(Dataset items)
::::

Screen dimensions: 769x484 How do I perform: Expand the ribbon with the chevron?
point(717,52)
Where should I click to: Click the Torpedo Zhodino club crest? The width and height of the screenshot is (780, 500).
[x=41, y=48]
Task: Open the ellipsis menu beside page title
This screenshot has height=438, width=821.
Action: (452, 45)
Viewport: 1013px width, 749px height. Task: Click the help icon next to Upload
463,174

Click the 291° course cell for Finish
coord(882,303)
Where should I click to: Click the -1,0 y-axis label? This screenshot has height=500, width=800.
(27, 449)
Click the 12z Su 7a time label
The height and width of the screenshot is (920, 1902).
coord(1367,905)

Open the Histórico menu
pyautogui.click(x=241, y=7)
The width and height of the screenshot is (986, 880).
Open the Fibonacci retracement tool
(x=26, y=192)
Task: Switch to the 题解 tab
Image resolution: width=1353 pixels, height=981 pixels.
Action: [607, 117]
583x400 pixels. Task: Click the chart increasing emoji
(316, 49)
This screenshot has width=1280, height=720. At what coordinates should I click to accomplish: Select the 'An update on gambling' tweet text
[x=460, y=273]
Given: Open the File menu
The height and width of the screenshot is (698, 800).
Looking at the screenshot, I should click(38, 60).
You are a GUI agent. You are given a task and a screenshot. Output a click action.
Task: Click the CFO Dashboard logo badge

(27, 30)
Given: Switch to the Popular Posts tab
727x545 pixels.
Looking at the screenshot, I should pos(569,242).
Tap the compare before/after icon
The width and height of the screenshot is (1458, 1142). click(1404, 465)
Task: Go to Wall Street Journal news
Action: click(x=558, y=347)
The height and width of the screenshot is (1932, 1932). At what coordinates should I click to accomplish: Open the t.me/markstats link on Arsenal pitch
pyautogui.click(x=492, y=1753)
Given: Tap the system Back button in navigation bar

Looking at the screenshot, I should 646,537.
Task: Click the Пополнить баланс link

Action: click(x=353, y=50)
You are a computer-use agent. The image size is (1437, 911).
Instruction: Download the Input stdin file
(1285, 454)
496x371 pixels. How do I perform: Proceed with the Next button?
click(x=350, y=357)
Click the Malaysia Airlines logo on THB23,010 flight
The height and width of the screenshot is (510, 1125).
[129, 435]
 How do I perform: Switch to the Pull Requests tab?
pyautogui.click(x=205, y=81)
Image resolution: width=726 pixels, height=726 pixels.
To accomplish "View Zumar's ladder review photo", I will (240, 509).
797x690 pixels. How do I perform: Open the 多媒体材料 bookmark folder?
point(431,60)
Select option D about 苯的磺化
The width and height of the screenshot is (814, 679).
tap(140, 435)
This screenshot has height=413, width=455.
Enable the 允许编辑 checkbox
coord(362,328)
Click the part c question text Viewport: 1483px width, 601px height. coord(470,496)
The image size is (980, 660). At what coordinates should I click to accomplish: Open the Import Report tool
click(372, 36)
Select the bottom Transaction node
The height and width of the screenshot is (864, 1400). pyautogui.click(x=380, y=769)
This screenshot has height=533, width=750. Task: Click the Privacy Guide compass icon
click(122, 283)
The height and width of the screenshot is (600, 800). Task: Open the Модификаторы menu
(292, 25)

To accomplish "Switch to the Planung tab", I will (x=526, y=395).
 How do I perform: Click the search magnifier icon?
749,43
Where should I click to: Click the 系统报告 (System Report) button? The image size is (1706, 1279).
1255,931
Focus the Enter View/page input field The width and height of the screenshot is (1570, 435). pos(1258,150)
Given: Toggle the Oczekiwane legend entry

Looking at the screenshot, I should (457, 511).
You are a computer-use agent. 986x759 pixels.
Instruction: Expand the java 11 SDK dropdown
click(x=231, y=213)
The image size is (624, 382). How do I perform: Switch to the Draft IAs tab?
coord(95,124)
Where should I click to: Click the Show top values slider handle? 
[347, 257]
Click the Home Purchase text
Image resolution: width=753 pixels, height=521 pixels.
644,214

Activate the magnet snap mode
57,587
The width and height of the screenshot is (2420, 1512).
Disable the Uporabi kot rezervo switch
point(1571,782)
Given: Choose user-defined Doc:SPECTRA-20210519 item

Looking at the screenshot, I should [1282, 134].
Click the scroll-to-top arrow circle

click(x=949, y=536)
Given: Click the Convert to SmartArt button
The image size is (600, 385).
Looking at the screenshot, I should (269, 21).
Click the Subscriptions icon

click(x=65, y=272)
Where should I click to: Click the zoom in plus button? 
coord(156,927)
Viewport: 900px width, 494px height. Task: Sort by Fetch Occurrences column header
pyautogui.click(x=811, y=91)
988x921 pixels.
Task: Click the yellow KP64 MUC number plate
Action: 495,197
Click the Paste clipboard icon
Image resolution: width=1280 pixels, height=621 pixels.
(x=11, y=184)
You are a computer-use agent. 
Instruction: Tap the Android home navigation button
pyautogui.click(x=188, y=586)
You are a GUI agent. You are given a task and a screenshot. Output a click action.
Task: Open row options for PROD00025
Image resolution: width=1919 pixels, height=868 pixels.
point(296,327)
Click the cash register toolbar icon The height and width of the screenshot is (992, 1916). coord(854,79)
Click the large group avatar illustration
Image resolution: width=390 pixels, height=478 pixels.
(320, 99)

::::

PROBLEM: Using the entries above, give again exactly the lines from the line holding "Task: Click the Пополнить баланс link" through the line holding "Focus the Enter". Include both end lines and nothing else.

ANSWER BOX:
Task: Click the Пополнить баланс link

Action: click(x=353, y=50)
You are a computer-use agent. The image size is (1437, 911).
Instruction: Download the Input stdin file
(1285, 454)
496x371 pixels. How do I perform: Proceed with the Next button?
click(x=350, y=357)
Click the Malaysia Airlines logo on THB23,010 flight
The height and width of the screenshot is (510, 1125).
[129, 435]
 How do I perform: Switch to the Pull Requests tab?
pyautogui.click(x=205, y=81)
Image resolution: width=726 pixels, height=726 pixels.
To accomplish "View Zumar's ladder review photo", I will (240, 509).
797x690 pixels. How do I perform: Open the 多媒体材料 bookmark folder?
point(431,60)
Select option D about 苯的磺化
The width and height of the screenshot is (814, 679).
tap(140, 435)
This screenshot has height=413, width=455.
Enable the 允许编辑 checkbox
coord(362,328)
Click the part c question text Viewport: 1483px width, 601px height. coord(470,496)
The image size is (980, 660). At what coordinates should I click to accomplish: Open the Import Report tool
click(372, 36)
Select the bottom Transaction node
The height and width of the screenshot is (864, 1400). pyautogui.click(x=380, y=769)
This screenshot has height=533, width=750. Task: Click the Privacy Guide compass icon
click(122, 283)
The height and width of the screenshot is (600, 800). Task: Open the Модификаторы menu
(292, 25)

To accomplish "Switch to the Planung tab", I will (x=526, y=395).
 How do I perform: Click the search magnifier icon?
749,43
Where should I click to: Click the 系统报告 (System Report) button? The image size is (1706, 1279).
1255,931
Focus the Enter View/page input field The width and height of the screenshot is (1570, 435). pos(1258,150)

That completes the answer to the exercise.